[Items from a data source]
Start of Block

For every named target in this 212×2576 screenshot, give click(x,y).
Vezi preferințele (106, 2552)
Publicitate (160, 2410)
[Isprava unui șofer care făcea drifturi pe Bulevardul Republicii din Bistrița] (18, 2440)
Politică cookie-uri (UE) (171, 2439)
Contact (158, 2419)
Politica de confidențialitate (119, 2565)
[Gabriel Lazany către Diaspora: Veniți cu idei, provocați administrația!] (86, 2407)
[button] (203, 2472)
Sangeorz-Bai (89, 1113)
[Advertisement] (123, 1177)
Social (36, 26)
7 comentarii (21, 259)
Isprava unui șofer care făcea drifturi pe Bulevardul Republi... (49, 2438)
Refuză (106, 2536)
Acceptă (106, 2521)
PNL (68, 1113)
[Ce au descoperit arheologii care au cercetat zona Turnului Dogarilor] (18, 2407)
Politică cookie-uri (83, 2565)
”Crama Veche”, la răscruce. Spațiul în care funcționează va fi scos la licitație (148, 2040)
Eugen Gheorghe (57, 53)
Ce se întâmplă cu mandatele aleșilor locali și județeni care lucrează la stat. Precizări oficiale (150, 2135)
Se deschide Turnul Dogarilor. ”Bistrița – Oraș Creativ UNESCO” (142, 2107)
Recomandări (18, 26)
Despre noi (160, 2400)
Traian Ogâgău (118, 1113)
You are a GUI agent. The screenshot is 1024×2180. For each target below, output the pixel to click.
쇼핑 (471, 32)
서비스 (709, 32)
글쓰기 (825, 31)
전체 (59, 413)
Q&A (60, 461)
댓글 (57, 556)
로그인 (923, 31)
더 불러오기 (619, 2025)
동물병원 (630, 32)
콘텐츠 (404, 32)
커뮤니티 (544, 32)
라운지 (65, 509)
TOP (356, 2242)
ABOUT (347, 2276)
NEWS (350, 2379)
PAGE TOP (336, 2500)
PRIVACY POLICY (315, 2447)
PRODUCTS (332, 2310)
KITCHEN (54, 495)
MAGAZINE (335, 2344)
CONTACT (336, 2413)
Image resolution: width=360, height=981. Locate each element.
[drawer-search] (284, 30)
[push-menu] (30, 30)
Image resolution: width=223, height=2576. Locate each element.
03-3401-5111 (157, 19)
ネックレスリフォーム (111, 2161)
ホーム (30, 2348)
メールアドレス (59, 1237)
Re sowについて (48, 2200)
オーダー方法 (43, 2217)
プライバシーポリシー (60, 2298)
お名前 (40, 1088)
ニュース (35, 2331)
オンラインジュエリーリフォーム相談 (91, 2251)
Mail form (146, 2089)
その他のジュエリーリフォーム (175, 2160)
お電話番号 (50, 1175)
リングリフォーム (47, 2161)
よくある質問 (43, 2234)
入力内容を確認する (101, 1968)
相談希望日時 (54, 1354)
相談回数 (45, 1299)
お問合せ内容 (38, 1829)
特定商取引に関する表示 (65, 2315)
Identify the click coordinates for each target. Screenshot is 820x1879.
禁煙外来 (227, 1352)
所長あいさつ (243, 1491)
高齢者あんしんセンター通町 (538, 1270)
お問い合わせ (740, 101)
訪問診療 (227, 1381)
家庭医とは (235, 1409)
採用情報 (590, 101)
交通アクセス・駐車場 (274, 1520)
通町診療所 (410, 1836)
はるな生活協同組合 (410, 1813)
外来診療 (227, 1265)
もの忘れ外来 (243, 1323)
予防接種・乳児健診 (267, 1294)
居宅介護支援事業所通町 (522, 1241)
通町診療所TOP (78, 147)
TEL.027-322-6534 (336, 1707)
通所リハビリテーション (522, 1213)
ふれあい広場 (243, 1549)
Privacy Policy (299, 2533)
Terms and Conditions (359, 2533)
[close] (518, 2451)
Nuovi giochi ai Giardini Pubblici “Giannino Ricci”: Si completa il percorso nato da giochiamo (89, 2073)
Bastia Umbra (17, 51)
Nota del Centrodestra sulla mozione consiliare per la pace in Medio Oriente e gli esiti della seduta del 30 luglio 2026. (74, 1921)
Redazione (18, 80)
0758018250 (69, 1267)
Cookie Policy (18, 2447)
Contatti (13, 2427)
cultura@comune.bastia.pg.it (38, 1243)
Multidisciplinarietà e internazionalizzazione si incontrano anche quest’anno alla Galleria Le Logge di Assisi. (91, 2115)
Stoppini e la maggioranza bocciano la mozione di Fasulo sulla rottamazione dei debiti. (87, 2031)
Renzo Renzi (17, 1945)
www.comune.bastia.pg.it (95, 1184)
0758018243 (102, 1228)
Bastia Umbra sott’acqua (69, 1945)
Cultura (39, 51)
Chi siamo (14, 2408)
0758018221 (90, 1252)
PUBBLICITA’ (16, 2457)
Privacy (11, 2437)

End of Block

Repeat the data above, word for word.

For every named target in this 212×2576 screenshot, give click(x,y).
Vezi preferințele (106, 2552)
Publicitate (160, 2410)
[Isprava unui șofer care făcea drifturi pe Bulevardul Republicii din Bistrița] (18, 2440)
Politică cookie-uri (UE) (171, 2439)
Contact (158, 2419)
Politica de confidențialitate (119, 2565)
[Gabriel Lazany către Diaspora: Veniți cu idei, provocați administrația!] (86, 2407)
[button] (203, 2472)
Sangeorz-Bai (89, 1113)
[Advertisement] (123, 1177)
Social (36, 26)
7 comentarii (21, 259)
Isprava unui șofer care făcea drifturi pe Bulevardul Republi... (49, 2438)
Refuză (106, 2536)
Acceptă (106, 2521)
PNL (68, 1113)
[Ce au descoperit arheologii care au cercetat zona Turnului Dogarilor] (18, 2407)
Politică cookie-uri (83, 2565)
”Crama Veche”, la răscruce. Spațiul în care funcționează va fi scos la licitație (148, 2040)
Eugen Gheorghe (57, 53)
Ce se întâmplă cu mandatele aleșilor locali și județeni care lucrează la stat. Precizări oficiale (150, 2135)
Se deschide Turnul Dogarilor. ”Bistrița – Oraș Creativ UNESCO” (142, 2107)
Recomandări (18, 26)
Despre noi (160, 2400)
Traian Ogâgău (118, 1113)
You are a GUI agent. The screenshot is 1024×2180. For each target below, output the pixel to click.
쇼핑 (471, 32)
서비스 (709, 32)
글쓰기 (825, 31)
전체 (59, 413)
Q&A (60, 461)
댓글 (57, 556)
로그인 (923, 31)
더 불러오기 (619, 2025)
동물병원 (630, 32)
콘텐츠 (404, 32)
커뮤니티 (544, 32)
라운지 (65, 509)
TOP (356, 2242)
ABOUT (347, 2276)
NEWS (350, 2379)
PAGE TOP (336, 2500)
PRIVACY POLICY (315, 2447)
PRODUCTS (332, 2310)
KITCHEN (54, 495)
MAGAZINE (335, 2344)
CONTACT (336, 2413)
Image resolution: width=360, height=981. Locate each element.
[drawer-search] (284, 30)
[push-menu] (30, 30)
Image resolution: width=223, height=2576. Locate each element.
03-3401-5111 (157, 19)
ネックレスリフォーム (111, 2161)
ホーム (30, 2348)
メールアドレス (59, 1237)
Re sowについて (48, 2200)
オーダー方法 (43, 2217)
プライバシーポリシー (60, 2298)
お名前 (40, 1088)
ニュース (35, 2331)
オンラインジュエリーリフォーム相談 (91, 2251)
Mail form (146, 2089)
その他のジュエリーリフォーム (175, 2160)
お電話番号 (50, 1175)
リングリフォーム (47, 2161)
よくある質問 (43, 2234)
入力内容を確認する (101, 1968)
相談希望日時 (54, 1354)
相談回数 (45, 1299)
お問合せ内容 (38, 1829)
特定商取引に関する表示 (65, 2315)
Identify the click coordinates for each target. Screenshot is 820x1879.
禁煙外来 (227, 1352)
所長あいさつ (243, 1491)
高齢者あんしんセンター通町 (538, 1270)
お問い合わせ (740, 101)
訪問診療 (227, 1381)
家庭医とは (235, 1409)
採用情報 (590, 101)
交通アクセス・駐車場 (274, 1520)
通町診療所 (410, 1836)
はるな生活協同組合 (410, 1813)
外来診療 (227, 1265)
もの忘れ外来 (243, 1323)
予防接種・乳児健診 (267, 1294)
居宅介護支援事業所通町 (522, 1241)
通町診療所TOP (78, 147)
TEL.027-322-6534 (336, 1707)
通所リハビリテーション (522, 1213)
ふれあい広場 (243, 1549)
Privacy Policy (299, 2533)
Terms and Conditions (359, 2533)
[close] (518, 2451)
Nuovi giochi ai Giardini Pubblici “Giannino Ricci”: Si completa il percorso nato da giochiamo (89, 2073)
Bastia Umbra (17, 51)
Nota del Centrodestra sulla mozione consiliare per la pace in Medio Oriente e gli esiti della seduta del 30 luglio 2026. (74, 1921)
Redazione (18, 80)
0758018250 (69, 1267)
Cookie Policy (18, 2447)
Contatti (13, 2427)
cultura@comune.bastia.pg.it (38, 1243)
Multidisciplinarietà e internazionalizzazione si incontrano anche quest’anno alla Galleria Le Logge di Assisi. (91, 2115)
Stoppini e la maggioranza bocciano la mozione di Fasulo sulla rottamazione dei debiti. (87, 2031)
Renzo Renzi (17, 1945)
www.comune.bastia.pg.it (95, 1184)
0758018243 (102, 1228)
Bastia Umbra sott’acqua (69, 1945)
Cultura (39, 51)
Chi siamo (14, 2408)
0758018221 (90, 1252)
PUBBLICITA’ (16, 2457)
Privacy (11, 2437)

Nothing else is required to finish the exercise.